Methods: The experimental paradigm manipulated: 1) stimulus class: speech vs. SWS vs. music, and 2) stimulus length: short (i.e. natural syllables, SWS syllables and tones) vs. long (i.e. natural sentences, SWS sentences and melodies). Audiovisual asynchronies ranged from -360ms (auditory leading) to 360 ms (visual leading) in 60ms increments. Eight participants performed the experiment on 2 separate days. The order of conditions was counterbalanced within and between subjects. The proportion of synchronous responses was computed for each participant. To refrain from making any distributional assumptions, the psychometric curves of each participant were characterized by four indices: (i) peak performance, (ii) peak location, (iii) width and (iv) asymmetry [1]. The four indices were analyzed using repeated measures of ANOVAs with stimulus class and stimulus length as within-subjects factors.
Results: The ANOVA for peak performance did not show any significant main effects of stimulus class and length [F(2,14)<1, n.s.; F(1,7)=1.6, p=.24]. The ANOVA for peak location revealed a significant interaction between stimulus class and length [F(2,14)=3.8, p<.05]. Post-hoc paired t-tests revealed that the peak locations were significantly shifted towards auditory leading for melodies compared to tones [t(7)=2.4, p<.05], and for melodies compared to SWS sentences [t(7)=-2.3, p=.053]. The ANOVA for width revealed significant main effects of stimulus class and length [F(2,14)=9.3, p<.005; F(1,7)=11.0, p<.05] in the absence of an interaction [F(2,14)<1, n.s.]. Post-hoc paired t-tests revealed that the widths were wider for SWS speech than natural speech [t(7)=7.0, p<.005] and music [t(7)=2.4, p=.05]. Furthermore, the widths were narrower for long stimuli (i.e. sentences and melodies) than short stimuli (i.e. syllables and tones) [t(7)=-3.3, p<.05]. With respect to the asymmetry, there was a significant main effect of stimulus length [F(1,7)=7.1, p<.05] but not stimulus class [F(2,14)=1.1, p=.35], thus indicating that the psychometric curves were more asymmetric for long stimuli (i.e. sentences and melodies) than short stimuli (i.e. syllables and tones).
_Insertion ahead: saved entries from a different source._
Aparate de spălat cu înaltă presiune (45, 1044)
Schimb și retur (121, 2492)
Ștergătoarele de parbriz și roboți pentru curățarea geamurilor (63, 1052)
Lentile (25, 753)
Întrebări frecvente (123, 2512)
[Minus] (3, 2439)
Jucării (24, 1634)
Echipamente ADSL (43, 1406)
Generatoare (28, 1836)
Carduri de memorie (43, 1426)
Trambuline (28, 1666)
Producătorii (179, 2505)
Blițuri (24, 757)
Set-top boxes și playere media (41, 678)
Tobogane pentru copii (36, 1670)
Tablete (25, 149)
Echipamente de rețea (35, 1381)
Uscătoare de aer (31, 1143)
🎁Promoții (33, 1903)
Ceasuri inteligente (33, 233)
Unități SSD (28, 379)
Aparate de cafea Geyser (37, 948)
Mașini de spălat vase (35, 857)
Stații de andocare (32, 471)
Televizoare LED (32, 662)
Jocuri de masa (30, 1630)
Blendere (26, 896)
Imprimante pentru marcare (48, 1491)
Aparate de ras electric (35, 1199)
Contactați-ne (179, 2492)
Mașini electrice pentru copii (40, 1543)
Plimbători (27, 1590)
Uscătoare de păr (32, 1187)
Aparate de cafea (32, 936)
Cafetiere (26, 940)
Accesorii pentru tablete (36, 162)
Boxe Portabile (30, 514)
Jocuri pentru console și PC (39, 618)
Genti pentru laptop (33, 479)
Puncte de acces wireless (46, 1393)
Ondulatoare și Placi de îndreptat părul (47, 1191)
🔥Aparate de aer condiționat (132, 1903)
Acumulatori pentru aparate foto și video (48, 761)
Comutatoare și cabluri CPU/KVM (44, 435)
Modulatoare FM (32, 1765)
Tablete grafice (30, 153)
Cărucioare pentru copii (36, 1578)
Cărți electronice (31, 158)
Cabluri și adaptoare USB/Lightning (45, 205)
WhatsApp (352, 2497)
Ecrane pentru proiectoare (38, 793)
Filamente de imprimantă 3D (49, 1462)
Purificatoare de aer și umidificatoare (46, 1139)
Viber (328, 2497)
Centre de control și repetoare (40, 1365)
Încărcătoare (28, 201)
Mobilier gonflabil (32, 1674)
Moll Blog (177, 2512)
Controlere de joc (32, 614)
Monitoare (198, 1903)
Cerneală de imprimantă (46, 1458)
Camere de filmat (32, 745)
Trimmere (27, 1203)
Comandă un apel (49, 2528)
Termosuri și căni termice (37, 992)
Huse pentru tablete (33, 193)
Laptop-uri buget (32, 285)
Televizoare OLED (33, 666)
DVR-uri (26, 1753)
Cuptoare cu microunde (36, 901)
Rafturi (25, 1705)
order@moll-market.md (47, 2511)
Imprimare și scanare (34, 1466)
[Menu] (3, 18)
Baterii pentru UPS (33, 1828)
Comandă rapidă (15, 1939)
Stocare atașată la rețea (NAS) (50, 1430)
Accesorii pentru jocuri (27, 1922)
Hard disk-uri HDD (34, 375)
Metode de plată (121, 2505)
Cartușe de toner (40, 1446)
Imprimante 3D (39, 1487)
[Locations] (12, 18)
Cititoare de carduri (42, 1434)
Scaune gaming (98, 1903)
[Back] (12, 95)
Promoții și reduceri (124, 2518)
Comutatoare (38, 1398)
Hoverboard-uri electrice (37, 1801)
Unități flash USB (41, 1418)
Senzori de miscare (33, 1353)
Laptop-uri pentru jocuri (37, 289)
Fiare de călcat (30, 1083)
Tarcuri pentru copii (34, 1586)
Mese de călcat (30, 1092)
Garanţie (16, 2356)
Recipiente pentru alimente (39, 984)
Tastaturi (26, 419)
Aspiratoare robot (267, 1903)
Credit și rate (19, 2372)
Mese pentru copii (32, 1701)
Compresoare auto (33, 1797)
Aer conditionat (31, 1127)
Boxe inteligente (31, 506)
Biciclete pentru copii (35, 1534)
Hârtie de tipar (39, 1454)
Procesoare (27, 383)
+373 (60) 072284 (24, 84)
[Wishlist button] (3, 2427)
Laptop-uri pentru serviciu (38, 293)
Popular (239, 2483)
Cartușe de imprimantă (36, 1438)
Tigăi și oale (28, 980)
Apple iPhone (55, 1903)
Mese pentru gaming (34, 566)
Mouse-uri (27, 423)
Conclusion: Our results demonstrated that the psychometric curves were narrower and more asymmetric for long stimuli (i.e. sentences and melodies) than short stimuli (i.e. syllables and tones). Thus, participants may rely on information during the entire sentence for synchrony judgments. In addition, our results demonstrated that the psychometric curves were wider but less asymmetric for SWS speech relative to natural speech and music. Collectively, our results support the hypothesis that audiovisual speech perception is fine-tuned to the natural mapping between facial movement and spectrotemporal structure of natural speech.
Reference:
1. Maier J., Luca M.D. and Noppeney U. (2009). Audiovisual asynchrony detection in human speech (submitted).